Porträt: Cornelia Ries leitet seit 18 Jahren die Jugendabteilung / Camp im August geplant
Cornelia Ries leitet seit 2002 die Jugend des Fußballclubs Alemannia als Jugendleiterin – doch im Dezember 2021 will sie ihren Posten abgeben, erklärt sie im Gespräch mit dem Schwarzwälder Boten.
Unterkirnach. Zusammen mit Sabine Schwarzmüller werde sie jedoch die F-Jugend weiter trainieren, denn "Fußball ist mein Leben", betont sie. Und das sagt eine Frau, die selbst nie Fußball gespielt hat. Aber dieser Sport habe ihr und ihrem Sohn Christian sehr viel geholfen, und das habe sie als Jugendleiterin und jetzt auch Trainerin zurückgeben wollen, betont sie.
Conny Ries blickt zurück: Seit 1991 habe sie ihren damals sechsjährigen Sohn Christian beim Kicken begleitet, Edwin Kunz sei damals Jugendleiter des FC gewesen. Bald habe man beim FC gesagt, dass Kunz Verstärkung benötige und sie gebeten, ihn als stellvertretende Jugendleiterin zu unterstützen, berichtet sie. Sie habe Ja gesagt und ihn zwei Jahre unterstützt. Als Edwin Kunz aufhöre, habe Oliver Mick ein Jahr dessen Amt übernommen, musste aber aus beruflichen Gründen aufhören, und der damalige Vorsitzende Bernd Dufner habe zu ihr gesagt: "Du machst das – und so wurde ich erste Jugendleiterin", betont sie.
Zu der Zeit habe sie noch die gesamte Organisation telefonisch und schriftlich gestemmt. Dann sei das Internet gekommen und sie habe sich in diese Materie erst einarbeiten müssen, meint sie. Damals gehörten 120 Kinder zum FC, in den vergangenen vier bis fünf Jahren sei die Zahl der Kinder jedoch zurückgegangen: "Das lag unter anderem an der Ganztagsschule und den Computern – die machen viel kaputt."

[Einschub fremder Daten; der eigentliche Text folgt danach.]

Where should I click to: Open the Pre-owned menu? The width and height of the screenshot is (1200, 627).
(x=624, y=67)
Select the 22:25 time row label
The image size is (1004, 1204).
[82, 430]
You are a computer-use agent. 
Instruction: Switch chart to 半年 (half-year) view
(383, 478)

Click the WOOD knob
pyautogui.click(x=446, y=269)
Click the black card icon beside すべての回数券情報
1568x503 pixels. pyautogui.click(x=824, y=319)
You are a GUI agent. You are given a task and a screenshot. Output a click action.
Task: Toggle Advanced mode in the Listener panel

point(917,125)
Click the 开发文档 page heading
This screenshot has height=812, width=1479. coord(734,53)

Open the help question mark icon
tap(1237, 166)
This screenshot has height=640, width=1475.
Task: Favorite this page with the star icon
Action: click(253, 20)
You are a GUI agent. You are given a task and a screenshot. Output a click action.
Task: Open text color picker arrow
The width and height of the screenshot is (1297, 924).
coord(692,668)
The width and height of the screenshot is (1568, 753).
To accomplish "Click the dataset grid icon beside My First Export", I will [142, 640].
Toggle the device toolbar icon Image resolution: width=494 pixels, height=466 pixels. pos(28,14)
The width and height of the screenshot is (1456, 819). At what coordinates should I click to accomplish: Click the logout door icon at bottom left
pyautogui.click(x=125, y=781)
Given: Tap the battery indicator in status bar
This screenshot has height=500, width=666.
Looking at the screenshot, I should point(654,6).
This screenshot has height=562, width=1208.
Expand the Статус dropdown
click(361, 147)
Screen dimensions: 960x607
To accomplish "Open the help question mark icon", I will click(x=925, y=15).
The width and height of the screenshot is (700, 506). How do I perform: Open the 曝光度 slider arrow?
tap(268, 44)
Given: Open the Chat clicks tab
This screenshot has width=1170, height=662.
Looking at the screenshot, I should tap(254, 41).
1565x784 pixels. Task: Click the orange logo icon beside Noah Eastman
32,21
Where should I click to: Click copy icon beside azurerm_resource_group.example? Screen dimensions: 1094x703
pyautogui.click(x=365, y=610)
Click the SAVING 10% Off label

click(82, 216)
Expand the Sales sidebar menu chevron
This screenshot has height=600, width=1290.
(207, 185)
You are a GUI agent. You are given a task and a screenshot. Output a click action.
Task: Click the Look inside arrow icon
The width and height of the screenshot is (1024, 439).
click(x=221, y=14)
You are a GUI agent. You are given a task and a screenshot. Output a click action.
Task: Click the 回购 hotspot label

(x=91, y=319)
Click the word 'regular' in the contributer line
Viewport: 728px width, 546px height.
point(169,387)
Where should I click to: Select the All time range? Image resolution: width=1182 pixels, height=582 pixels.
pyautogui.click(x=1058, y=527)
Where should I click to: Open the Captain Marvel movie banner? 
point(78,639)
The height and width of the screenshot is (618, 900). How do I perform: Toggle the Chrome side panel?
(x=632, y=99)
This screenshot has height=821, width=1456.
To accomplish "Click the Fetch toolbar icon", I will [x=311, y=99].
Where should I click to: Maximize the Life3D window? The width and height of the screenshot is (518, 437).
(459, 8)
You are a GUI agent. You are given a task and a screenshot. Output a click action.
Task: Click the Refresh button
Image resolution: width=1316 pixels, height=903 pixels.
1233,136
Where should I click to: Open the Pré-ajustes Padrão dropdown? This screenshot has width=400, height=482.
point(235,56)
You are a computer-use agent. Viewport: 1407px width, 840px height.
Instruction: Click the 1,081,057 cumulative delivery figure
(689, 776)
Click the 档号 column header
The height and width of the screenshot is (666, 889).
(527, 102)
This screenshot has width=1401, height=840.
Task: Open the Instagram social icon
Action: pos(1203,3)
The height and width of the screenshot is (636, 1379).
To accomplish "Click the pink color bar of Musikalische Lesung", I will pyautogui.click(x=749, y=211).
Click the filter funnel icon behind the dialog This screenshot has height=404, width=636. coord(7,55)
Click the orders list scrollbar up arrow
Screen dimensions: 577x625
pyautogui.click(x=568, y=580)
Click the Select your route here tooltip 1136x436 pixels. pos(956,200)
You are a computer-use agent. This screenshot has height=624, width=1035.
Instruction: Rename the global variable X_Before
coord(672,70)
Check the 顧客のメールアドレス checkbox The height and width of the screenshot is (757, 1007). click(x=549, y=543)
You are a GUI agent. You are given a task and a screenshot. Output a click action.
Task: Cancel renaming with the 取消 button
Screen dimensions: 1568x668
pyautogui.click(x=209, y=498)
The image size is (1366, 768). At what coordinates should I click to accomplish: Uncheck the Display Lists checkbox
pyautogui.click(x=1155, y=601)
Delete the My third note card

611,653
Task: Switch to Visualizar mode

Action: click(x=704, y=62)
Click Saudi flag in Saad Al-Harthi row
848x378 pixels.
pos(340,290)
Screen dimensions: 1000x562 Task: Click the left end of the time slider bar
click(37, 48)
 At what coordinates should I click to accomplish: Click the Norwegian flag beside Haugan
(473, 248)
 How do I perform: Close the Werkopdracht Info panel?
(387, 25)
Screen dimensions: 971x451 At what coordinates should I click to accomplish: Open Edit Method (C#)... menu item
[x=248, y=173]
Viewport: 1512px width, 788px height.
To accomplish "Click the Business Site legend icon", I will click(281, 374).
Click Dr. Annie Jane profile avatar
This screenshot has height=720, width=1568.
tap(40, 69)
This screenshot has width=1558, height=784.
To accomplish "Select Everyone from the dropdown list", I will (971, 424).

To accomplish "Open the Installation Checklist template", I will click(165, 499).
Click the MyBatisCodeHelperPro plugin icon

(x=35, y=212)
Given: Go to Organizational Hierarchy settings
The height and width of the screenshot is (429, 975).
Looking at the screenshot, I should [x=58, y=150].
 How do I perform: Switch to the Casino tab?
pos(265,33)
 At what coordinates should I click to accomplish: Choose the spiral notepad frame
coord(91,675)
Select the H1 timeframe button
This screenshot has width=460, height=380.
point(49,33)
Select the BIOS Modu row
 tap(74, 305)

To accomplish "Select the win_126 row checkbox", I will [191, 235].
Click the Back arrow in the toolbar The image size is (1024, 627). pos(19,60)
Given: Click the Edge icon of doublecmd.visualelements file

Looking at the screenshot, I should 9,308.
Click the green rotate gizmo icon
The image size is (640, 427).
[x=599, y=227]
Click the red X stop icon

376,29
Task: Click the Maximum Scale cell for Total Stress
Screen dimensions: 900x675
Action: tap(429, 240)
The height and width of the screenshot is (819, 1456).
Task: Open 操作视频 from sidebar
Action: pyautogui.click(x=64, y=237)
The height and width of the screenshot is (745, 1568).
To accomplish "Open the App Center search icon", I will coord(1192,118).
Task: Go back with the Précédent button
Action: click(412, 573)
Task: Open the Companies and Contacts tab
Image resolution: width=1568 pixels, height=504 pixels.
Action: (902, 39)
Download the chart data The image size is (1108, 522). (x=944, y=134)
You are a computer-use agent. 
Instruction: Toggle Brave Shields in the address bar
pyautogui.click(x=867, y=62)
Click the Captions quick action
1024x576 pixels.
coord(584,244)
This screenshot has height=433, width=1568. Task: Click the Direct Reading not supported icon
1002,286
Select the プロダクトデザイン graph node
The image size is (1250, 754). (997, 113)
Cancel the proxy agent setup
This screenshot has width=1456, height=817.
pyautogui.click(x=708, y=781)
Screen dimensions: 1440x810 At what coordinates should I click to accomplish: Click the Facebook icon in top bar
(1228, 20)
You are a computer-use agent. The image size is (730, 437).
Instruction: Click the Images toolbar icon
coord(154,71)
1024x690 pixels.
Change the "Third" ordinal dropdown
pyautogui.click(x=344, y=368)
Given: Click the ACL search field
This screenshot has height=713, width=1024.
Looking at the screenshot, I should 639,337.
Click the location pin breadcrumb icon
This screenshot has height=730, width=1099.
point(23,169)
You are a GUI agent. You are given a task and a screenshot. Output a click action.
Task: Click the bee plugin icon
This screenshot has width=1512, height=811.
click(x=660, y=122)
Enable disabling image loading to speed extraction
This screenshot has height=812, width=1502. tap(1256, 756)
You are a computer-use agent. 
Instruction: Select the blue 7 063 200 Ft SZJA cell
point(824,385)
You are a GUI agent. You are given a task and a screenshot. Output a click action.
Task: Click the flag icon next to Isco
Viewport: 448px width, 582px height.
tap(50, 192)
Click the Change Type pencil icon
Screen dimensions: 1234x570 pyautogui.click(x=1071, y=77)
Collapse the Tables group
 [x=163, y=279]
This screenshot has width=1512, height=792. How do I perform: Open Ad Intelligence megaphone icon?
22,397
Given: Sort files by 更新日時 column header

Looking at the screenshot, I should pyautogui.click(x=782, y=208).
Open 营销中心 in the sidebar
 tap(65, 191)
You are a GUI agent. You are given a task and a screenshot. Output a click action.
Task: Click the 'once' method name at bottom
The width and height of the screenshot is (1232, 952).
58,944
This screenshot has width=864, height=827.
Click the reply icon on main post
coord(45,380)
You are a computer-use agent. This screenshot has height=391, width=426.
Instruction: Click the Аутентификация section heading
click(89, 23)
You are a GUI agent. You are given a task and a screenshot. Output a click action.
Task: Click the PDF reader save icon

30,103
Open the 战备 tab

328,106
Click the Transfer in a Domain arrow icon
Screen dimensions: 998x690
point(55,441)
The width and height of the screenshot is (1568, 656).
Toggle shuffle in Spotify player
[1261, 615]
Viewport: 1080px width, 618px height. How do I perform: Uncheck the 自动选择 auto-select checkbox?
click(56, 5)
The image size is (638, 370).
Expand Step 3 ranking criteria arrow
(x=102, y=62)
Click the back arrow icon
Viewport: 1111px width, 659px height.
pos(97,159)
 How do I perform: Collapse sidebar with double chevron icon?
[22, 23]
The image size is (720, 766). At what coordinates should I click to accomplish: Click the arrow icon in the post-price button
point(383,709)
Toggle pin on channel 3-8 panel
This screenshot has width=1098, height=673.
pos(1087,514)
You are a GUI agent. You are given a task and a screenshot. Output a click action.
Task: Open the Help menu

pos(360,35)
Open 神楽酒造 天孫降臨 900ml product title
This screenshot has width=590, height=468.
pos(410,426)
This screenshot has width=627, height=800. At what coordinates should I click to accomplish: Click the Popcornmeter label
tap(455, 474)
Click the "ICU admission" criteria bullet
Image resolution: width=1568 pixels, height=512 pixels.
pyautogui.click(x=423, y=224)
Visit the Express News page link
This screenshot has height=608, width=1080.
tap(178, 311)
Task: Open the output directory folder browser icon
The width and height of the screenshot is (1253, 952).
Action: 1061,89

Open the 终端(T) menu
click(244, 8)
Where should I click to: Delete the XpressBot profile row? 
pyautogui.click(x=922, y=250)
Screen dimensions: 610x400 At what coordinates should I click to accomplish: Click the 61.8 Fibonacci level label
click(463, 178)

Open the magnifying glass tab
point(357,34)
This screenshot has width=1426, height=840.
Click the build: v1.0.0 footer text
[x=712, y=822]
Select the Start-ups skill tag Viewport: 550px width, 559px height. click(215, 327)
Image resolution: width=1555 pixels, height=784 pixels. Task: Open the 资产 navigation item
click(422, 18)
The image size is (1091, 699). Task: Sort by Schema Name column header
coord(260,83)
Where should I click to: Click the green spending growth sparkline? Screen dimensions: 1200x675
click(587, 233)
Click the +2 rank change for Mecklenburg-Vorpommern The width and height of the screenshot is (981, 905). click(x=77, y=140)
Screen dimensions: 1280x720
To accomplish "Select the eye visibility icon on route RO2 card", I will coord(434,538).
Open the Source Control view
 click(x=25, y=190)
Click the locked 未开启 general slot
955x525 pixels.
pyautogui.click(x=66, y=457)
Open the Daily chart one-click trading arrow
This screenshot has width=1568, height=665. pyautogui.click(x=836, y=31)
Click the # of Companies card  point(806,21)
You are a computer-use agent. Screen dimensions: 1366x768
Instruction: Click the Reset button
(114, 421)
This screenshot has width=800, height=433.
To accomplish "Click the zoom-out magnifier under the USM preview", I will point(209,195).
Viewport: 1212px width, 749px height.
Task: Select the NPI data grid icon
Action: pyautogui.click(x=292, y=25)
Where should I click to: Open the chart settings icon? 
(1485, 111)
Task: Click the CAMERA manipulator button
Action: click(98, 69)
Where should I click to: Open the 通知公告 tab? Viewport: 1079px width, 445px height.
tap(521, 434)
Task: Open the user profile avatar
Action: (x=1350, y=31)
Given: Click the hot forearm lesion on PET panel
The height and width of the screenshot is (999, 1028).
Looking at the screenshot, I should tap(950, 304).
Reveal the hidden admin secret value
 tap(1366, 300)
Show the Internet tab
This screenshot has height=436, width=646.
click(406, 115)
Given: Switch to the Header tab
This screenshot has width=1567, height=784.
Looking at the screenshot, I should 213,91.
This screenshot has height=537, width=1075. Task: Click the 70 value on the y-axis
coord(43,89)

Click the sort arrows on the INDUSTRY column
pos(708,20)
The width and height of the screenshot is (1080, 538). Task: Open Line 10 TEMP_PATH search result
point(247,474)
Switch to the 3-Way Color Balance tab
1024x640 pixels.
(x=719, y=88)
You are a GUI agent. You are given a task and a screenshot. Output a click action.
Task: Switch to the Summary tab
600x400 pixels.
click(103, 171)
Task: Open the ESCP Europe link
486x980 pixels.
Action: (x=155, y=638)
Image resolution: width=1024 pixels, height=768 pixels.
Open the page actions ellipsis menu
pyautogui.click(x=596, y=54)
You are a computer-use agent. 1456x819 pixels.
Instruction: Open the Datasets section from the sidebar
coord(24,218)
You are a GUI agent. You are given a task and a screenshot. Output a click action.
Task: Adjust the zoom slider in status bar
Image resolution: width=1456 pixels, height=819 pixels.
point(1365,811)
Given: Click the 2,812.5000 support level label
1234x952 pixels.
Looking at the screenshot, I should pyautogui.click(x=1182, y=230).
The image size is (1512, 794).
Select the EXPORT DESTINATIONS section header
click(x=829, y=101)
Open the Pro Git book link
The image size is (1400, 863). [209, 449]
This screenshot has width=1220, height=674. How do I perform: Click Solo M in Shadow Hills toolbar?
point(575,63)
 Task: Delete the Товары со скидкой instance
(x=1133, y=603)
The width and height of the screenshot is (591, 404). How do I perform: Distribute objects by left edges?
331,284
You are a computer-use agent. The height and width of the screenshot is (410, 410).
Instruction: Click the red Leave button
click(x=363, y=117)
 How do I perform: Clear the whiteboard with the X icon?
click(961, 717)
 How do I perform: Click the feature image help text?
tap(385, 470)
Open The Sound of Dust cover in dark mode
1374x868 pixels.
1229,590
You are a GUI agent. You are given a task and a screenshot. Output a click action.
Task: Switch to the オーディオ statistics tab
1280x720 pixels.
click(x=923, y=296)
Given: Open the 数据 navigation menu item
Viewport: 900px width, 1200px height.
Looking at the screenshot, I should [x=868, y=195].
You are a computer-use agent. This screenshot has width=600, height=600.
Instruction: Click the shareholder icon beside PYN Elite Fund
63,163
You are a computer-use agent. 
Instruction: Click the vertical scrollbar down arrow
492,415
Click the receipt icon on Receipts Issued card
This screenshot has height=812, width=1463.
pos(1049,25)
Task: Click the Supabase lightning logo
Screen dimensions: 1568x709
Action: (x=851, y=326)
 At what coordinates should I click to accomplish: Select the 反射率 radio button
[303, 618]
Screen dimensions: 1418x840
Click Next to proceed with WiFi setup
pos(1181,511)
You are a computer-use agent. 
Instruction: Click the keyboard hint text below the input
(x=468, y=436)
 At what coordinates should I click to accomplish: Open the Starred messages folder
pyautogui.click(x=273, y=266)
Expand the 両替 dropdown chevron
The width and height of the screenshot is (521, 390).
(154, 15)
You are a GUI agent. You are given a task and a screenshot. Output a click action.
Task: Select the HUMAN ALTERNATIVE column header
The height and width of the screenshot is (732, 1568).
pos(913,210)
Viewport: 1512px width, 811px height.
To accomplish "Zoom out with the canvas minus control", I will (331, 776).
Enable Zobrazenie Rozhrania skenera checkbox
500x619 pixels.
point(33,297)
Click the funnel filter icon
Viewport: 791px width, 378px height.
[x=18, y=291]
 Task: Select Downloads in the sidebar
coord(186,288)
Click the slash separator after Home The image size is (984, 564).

Heute sind noch 80 Kinder in der Jugendabteilung. Auf die Kooperation mit anderen Vereinen seien die Kinder und Jugendlichen nicht so erpicht, da ihnen in Unterkirnach alles abgenommen werde, woanders sei das nicht so, erklärt sie. Auch das Interesse der Eltern, ihre Kinder zu fahren und bei den Spielen zuzuschauen, habe nachgelassen, bedauert sie.
2005 rief Conny Ries das Fuballcamp ins Leben. Peter Blessing habe beim DJK Villingen die Jugend trainiert und später die Aktiven beim FC Alemannia. "Er fragte mich, ob ich das Fußballcamp übernehmen würde und ich sagte ›Ja‹", so die Jugendleiterin. Das Fußballcamp wurde bis heute zur Erfolgsgeschichte und startet auch in diesem Jahr wieder vom 7. bis 9. August. "Trainieren wie die Profis" laute das Motto des dreitägigen Fußballcamps, das die Fußballschule Bad Aibling entwickelt habe. Trainer aus Unterkirnach und von der Fußballschule trainieren die Jugendlichen aus der Region, die an dem Camp teilnehmen, das immer zwischen 48 und 69 Teilnehmer hatte, so die Jugendleiterin. Das Training sei anspruchsvoll, bringe den jugendlichen Sportlern sehr viel. An jedem Tag würden drei Pokale vergeben und am Schluss ein Camp-Sieger ermittelt, wobei es um Menschlichkeit, Fairness und Freundlichkeit gehe, berichtet die Jugendleiterin.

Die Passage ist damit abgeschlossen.